The Flickr change bothered me far more. In fact, the Flickr change incensed me. The overwhelming consensus of the comments I’ve read — and I’ve read many — is that the new homepage sucks. And there’s no customizing it to work like the old page. The biggest source of grief was the decision made by someone to combine comments on your photos with the comments you made on the photos of others. Previously these were two independent functions.
Flickr did add a lot of filter options that you can tweak to regain somewhat the previous functionality, but it’s not a toggle. You have to select a bunch of things each time you want to do look at comments one way or the other.
The homepage, like that of Facebook, is now cluttered.
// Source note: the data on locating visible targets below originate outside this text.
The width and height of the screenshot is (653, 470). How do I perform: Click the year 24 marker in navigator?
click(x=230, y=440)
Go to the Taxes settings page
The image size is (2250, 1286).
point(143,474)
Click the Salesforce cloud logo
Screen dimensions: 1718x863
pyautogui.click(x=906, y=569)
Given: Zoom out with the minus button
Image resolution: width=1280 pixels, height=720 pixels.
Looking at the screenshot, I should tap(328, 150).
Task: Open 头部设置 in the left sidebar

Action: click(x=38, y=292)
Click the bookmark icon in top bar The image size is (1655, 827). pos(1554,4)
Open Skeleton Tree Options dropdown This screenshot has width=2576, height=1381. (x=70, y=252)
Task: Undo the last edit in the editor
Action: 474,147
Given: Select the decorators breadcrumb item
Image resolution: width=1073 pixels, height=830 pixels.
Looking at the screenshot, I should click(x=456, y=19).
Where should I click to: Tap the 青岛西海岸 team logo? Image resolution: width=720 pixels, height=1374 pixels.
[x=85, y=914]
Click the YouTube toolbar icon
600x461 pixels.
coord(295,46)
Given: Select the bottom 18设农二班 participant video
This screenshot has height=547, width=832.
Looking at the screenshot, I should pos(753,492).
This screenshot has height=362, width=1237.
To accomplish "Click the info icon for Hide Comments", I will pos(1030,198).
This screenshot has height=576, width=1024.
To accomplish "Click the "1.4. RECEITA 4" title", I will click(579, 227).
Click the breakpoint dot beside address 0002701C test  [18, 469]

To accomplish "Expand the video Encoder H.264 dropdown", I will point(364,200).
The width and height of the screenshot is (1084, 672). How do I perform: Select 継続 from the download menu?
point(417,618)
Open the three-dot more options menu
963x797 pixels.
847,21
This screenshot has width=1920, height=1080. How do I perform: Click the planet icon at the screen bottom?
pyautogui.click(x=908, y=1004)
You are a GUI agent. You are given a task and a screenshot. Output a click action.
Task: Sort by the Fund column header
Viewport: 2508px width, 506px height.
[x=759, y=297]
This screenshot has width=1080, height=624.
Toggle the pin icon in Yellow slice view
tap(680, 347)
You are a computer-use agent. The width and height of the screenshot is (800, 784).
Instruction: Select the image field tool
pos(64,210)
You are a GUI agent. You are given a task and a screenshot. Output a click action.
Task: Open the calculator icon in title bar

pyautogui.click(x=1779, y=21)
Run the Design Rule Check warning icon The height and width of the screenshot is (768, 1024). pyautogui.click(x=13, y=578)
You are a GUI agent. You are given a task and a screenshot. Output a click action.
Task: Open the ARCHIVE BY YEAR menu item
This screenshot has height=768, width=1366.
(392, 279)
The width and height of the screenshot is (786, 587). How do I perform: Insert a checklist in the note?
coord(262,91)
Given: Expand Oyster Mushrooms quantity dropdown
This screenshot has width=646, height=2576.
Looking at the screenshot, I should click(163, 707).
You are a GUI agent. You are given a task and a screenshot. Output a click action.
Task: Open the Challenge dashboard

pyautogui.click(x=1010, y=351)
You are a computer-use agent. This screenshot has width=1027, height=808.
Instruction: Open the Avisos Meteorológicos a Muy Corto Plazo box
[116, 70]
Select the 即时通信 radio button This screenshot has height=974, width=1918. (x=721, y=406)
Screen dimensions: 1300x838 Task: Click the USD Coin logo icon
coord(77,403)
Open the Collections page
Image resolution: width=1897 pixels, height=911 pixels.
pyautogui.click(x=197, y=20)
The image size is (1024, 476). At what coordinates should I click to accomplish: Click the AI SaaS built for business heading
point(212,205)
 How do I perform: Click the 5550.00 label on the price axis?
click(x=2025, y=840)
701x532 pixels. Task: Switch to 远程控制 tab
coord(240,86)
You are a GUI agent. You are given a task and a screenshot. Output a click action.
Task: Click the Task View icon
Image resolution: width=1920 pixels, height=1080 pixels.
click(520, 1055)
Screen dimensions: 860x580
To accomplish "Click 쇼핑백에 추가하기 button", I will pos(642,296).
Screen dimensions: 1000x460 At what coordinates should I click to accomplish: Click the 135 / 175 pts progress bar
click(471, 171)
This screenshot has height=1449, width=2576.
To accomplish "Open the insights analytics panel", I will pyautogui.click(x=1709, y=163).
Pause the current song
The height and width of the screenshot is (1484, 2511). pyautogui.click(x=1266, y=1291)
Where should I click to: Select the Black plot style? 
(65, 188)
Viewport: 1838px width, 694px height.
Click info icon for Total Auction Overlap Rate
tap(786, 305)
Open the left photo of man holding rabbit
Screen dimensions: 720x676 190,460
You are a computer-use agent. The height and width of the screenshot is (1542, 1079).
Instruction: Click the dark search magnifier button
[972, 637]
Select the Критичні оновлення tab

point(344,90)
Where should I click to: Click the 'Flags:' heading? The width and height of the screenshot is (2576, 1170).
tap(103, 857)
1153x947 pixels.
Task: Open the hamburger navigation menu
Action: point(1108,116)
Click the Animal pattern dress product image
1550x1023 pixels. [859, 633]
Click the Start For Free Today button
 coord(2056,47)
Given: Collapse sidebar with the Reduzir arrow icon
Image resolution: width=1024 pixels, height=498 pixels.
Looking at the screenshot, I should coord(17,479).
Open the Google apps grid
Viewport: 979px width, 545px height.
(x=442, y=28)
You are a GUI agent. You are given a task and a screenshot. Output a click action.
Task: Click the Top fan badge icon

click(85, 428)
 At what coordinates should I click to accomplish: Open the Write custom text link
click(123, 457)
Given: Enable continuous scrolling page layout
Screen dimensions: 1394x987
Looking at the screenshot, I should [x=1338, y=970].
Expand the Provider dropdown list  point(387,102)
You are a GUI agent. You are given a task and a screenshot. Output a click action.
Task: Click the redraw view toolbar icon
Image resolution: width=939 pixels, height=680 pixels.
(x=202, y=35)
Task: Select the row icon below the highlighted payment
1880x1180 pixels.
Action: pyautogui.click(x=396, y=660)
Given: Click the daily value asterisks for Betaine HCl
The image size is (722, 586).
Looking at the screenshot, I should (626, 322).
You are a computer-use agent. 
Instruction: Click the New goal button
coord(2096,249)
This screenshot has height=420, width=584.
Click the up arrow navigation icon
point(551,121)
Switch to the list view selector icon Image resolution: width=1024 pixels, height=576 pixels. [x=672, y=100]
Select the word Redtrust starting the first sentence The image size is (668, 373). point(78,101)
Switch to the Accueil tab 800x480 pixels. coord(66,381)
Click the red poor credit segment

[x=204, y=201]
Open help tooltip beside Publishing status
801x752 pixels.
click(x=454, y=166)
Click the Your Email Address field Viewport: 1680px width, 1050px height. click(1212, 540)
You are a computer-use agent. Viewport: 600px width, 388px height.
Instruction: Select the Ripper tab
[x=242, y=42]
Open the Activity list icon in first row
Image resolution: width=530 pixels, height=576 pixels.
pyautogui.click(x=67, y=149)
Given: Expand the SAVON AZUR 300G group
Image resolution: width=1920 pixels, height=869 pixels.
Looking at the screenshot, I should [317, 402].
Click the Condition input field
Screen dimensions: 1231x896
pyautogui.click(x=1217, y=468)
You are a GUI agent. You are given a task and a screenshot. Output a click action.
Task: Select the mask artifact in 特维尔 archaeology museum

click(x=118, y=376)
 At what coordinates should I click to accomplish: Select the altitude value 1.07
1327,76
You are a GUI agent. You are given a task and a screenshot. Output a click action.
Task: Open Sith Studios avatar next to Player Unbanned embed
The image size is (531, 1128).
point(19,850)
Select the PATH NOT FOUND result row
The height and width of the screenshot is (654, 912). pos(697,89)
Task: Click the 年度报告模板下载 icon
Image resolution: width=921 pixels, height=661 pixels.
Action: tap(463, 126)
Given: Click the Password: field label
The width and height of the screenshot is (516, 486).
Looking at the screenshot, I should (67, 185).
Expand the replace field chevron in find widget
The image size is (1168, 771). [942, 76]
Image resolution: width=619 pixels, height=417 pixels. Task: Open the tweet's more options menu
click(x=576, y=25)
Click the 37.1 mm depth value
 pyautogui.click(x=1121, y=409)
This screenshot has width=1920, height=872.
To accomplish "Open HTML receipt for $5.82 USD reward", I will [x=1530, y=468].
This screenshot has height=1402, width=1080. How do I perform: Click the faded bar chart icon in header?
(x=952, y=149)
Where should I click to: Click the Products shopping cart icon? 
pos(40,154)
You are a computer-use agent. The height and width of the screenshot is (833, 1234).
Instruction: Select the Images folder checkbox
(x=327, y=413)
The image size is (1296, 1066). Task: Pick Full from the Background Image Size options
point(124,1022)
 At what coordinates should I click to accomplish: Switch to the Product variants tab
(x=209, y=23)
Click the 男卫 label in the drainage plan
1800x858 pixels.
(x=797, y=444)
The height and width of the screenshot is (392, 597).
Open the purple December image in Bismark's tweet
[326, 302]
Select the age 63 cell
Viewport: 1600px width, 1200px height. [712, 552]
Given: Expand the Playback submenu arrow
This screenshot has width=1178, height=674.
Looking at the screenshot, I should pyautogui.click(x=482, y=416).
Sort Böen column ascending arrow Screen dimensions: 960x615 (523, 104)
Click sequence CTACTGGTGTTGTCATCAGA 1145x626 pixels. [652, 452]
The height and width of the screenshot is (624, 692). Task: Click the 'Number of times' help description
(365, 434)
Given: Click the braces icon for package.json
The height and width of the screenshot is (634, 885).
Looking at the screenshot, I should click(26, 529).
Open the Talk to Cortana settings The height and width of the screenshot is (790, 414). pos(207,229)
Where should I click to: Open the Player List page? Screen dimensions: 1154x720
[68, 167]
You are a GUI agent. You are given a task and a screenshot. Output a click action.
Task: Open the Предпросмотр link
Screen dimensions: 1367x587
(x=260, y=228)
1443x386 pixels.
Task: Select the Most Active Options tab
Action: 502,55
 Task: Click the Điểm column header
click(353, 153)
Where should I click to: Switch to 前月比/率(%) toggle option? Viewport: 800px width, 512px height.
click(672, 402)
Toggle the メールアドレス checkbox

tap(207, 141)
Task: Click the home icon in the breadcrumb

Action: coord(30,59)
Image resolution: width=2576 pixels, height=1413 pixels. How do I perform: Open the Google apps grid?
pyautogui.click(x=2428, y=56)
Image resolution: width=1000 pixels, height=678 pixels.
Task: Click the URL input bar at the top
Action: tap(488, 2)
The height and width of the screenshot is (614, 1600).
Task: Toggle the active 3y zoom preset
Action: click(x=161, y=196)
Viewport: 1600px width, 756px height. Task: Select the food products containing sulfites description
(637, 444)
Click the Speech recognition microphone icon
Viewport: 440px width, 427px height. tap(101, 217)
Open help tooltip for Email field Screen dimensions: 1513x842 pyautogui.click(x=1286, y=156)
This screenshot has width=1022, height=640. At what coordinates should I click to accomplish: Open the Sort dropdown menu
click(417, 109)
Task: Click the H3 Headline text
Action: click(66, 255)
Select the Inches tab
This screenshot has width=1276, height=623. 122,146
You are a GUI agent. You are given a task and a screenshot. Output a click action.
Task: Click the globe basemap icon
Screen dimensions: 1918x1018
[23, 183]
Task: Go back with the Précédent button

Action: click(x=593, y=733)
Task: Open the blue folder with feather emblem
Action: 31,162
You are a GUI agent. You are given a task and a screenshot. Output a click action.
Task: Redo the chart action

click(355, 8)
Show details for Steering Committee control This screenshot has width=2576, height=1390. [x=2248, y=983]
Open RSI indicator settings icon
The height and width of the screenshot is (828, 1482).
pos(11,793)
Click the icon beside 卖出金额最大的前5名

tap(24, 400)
The net result, as I said on Flickr, is that it makes me no longer want to visit the site. And I was a seriously active Flickr user — posting frequently on groups (some of which I created), adding photos almost daily, and commenting on those of my friends and contacts almost daily. I loved the exchange and sense of community.
So, what do I do? Acquiesce? Accept the new interface and simply get over it? Indeed that’s what Flickr management counts on — your friends are there, your photos are there, a large part of your Internet social dynamic is there. You won’t leave. They count on it. They’ve got you by the proverbials. I don’t want to leave my friends and contacts, but damned if I’ll just acquiesce.
Not that Flickr is going to care, but my decision, for now, is that I will participate far less frequently. I will post the occasional photo, but I’ve just taken out a Smugmug account and will post most of my new work there, with a link to Smugmug on each of my occasional Flickr postings. I will comment very little on the work of others because following the comment stream has become too painful. And I will no longer reward Flickr financially. I intend to delete most of my Flickr photos, move them to Smugmug, then revert to a free account, rather than the paid Pro account I currently have.
This is what a badly designed, forced new interface can do to a loyal user. How do these interfaces come about? We will never know for sure. There are some expensive and persuasive industry consultants who are skilled at convincing the brass that unless their site now has x, y, and z Web 2.0 features (which they can help with), they will fall hopeless behind and will lose membership. I suspect there is some of that going on. Have you noticed how much the new interfaces of the social networks have started to resemble one another? I think it’s more than coincidence at work.
Another possible scenario that pains me to think about, at least at Flickr, is sheer design incompetence. I’ve read that the lead programmers and founders of the site have moved on. Perhaps their former juniors are now in charge and have been itching for a long time to put their stamp on things. Except, if this is what happened, they don’t fully understand the original vision or how the site should work.
Whatever the reason, we’ll never know. One thing is certain though. I will hit on them for this change at every opportunity and to any ear willing to listen. It will have no effect on them, but it will make me feel better. I hate corporate stupidity and I’ll go down fighting and resisting it to the best of my ability. I refuse to reward them with sheep-like acquiescence.